O estado do Texas entrou com uma ação judicial contra a Meta, alegando que as promessas de criptografia de ponta a ponta do WhatsApp são enganosas. O procurador-geral do Texas, Ken Paxton, argumenta que as configurações padrão de backup do WhatsApp armazenam mensagens em texto simples nos servidores da Apple e do Google, contradizendo o marketing da empresa de privacidade total. Essa ação legal se alinha com o crescente escrutínio das práticas de segurança das grandes empresas de tecnologia, especialmente quando bilhões de usuários dependem dessas plataformas para comunicações confidenciais. O processo exige transparência e responsabilidade, potencialmente remodelando como os serviços de mensagens divulgam limitações de criptografia.
O CEO do Telegram, Pavel Durov, amplificou a controvérsia, classificando as alegações de criptografia do WhatsApp como a "maior fraude ao consumidor da história" em uma série de postagens no X. Ele afirma que o WhatsApp engana bilhões ao sugerir que todas as mensagens estão totalmente protegidas quando, na realidade, aproximadamente 95% das mensagens privadas acabam em backups na nuvem sem criptografia de ponta a ponta. Durov destaca que as configurações padrão de backup armazenam conversas no iCloud ou Google Drive em texto simples, acessíveis a terceiros por meio de solicitações legais ou violações de segurança.
Durov aponta uma nuance crítica: mesmo quando os usuários ativam backups criptografados, a outra parte em uma conversa pode não ter feito o mesmo, expondo todo o thread. Ele argumenta que a coleta de metadados do WhatsApp — incluindo quem se comunica com quem — enfraquece ainda mais as alegações de privacidade. O Telegram, ele contrasta, nunca divulgou o conteúdo das mensagens dos usuários desde seu lançamento.

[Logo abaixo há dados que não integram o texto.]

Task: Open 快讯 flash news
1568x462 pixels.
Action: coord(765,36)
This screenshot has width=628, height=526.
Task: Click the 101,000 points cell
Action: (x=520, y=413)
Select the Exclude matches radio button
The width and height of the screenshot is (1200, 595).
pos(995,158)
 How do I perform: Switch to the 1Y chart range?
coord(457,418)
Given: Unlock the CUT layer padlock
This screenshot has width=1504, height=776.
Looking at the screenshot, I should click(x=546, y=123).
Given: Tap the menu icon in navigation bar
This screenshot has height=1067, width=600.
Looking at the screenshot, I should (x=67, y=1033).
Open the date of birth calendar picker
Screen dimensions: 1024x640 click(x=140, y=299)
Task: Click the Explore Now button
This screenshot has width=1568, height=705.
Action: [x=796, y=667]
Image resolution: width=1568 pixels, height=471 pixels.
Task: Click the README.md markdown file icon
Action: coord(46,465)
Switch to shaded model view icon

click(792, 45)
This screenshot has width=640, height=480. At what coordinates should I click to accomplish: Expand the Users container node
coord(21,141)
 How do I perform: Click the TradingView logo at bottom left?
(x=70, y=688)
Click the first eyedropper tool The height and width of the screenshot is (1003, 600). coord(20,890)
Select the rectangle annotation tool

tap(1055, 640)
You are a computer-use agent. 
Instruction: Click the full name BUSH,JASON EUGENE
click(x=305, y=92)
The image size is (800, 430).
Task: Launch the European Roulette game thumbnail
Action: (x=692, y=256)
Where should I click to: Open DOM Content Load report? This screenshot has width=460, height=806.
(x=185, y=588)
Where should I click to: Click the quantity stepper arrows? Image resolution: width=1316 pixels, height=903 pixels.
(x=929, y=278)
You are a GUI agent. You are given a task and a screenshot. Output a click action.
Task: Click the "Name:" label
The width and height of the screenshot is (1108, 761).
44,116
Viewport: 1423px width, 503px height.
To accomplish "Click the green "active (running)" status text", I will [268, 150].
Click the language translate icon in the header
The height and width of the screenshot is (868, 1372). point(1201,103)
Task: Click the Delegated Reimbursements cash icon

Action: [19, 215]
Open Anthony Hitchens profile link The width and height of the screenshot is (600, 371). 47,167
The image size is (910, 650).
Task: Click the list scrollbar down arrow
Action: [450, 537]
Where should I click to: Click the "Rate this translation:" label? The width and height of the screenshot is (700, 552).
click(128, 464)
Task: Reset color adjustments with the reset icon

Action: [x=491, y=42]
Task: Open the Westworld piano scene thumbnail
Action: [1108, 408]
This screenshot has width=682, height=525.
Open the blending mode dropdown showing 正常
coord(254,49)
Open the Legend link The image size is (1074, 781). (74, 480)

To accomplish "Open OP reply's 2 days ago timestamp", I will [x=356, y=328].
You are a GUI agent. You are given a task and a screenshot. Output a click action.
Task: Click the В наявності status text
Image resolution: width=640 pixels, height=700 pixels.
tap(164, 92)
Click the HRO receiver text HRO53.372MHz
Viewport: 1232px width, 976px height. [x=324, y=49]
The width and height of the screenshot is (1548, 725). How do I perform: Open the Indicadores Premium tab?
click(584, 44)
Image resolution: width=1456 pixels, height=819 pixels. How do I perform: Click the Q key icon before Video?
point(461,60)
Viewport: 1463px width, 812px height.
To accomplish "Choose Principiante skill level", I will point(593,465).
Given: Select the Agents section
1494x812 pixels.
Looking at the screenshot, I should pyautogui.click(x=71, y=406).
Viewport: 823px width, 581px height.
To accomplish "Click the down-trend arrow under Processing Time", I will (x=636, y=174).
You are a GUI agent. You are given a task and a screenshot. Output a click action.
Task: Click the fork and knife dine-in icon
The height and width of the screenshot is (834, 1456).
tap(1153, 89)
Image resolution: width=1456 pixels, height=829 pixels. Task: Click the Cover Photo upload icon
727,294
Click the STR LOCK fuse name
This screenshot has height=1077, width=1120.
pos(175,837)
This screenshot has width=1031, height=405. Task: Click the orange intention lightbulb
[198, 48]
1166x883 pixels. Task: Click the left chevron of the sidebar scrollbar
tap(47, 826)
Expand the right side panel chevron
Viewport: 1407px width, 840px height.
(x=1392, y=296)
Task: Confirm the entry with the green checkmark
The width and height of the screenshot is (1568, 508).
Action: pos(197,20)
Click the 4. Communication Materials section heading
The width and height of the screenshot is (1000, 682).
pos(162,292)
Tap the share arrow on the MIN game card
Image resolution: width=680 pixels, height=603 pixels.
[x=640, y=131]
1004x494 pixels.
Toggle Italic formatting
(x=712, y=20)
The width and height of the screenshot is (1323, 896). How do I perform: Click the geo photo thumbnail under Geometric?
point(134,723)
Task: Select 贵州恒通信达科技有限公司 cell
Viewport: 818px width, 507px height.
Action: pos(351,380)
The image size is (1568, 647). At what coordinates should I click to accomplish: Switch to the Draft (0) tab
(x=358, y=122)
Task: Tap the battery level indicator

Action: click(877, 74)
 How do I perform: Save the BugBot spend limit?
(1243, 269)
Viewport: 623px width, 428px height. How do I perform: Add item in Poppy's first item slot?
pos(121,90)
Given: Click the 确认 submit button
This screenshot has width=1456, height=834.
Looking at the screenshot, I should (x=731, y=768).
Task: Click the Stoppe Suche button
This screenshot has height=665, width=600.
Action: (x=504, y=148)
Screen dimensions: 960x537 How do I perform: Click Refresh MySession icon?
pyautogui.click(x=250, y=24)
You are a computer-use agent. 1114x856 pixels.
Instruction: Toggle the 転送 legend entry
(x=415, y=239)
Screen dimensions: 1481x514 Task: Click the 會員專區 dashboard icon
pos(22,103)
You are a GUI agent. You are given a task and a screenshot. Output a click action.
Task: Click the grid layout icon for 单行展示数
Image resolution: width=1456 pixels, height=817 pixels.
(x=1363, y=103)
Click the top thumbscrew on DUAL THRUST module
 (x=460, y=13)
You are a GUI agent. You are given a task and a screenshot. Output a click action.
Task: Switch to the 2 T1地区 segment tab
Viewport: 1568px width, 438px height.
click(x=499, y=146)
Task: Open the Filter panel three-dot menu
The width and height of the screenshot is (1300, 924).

A criptografia de ponta a ponta garante que as mensagens sejam embaralhadas do remetente ao destinatário, mas essa proteção geralmente termina no dispositivo. Depois que uma mensagem é descriptografada para exibição, o aplicativo pode armazená-la de forma não criptografada, especialmente durante backups. A criptografia do WhatsApp não se estende ao armazenamento em nuvem por padrão, o que significa que as mensagens ficam vulneráveis se o provedor de nuvem for comprometido ou receber um mandado.
A maioria dos usuários assume que o banner verde "criptografado" cobre todos os aspectos de suas conversas. No entanto, as configurações padrão de backup do WhatsApp excluem explicitamente a criptografia de ponta a ponta, exigindo ativação manual de uma senha de backup segura. Esse descompasso entre marketing e implementação técnica está no centro da ação judicial do Texas e das críticas de Durov.
A ação do Texas faz parte de uma tendência mais ampla em que reguladores exigem divulgações mais claras sobre criptografia. A Comissão Federal de Comércio também examinou as práticas de privacidade da Meta. Se for bem-sucedido, o caso pode forçar a Meta a alterar a forma como comercializa a criptografia, possivelmente rotulando backups como "não criptografados de ponta a ponta" por padrão. Isso teria efeitos em toda a indústria de mensagens, compelindo concorrentes como Signal e Telegram a reconsiderar sua própria transparência.
Elon Musk e outros líderes de tecnologia se manifestaram, com Musk endossando a crítica de Durov. O WhatsApp, por sua vez, mantém que sua criptografia em trânsito é robusta e que a criptografia de backup é um recurso separado claramente documentado. Defensores da privacidade argumentam que o verdadeiro problema é que a maioria dos usuários nunca ativa a criptografia de backup, deixando-os expostos. Alguns especialistas observam que a abordagem do WhatsApp equilibra segurança com usabilidade — esperar que usuários comuns gerenciem senhas é impraticável. No entanto, o processo sugere que esse equilíbrio pode priorizar a conveniência em detrimento da segurança real.
Essa controvérsia ressalta uma tensão fundamental na mensageria moderna: a verdadeira criptografia de ponta a ponta é tão forte quanto seu elo mais fraco, geralmente os backups na nuvem. Tanto o ataque de Durov quanto o desafio legal do Texas pressionam por um acerto de contas onde as empresas devem declarar claramente o que sua criptografia cobre — e o que não cobre. Para os usuários, a lição é clara: padrão não significa protegido. À medida que a batalha legal se desenrola, espere que mais plataformas adotem rotulagem mais clara e, talvez, criptografia de backup ativada por padrão.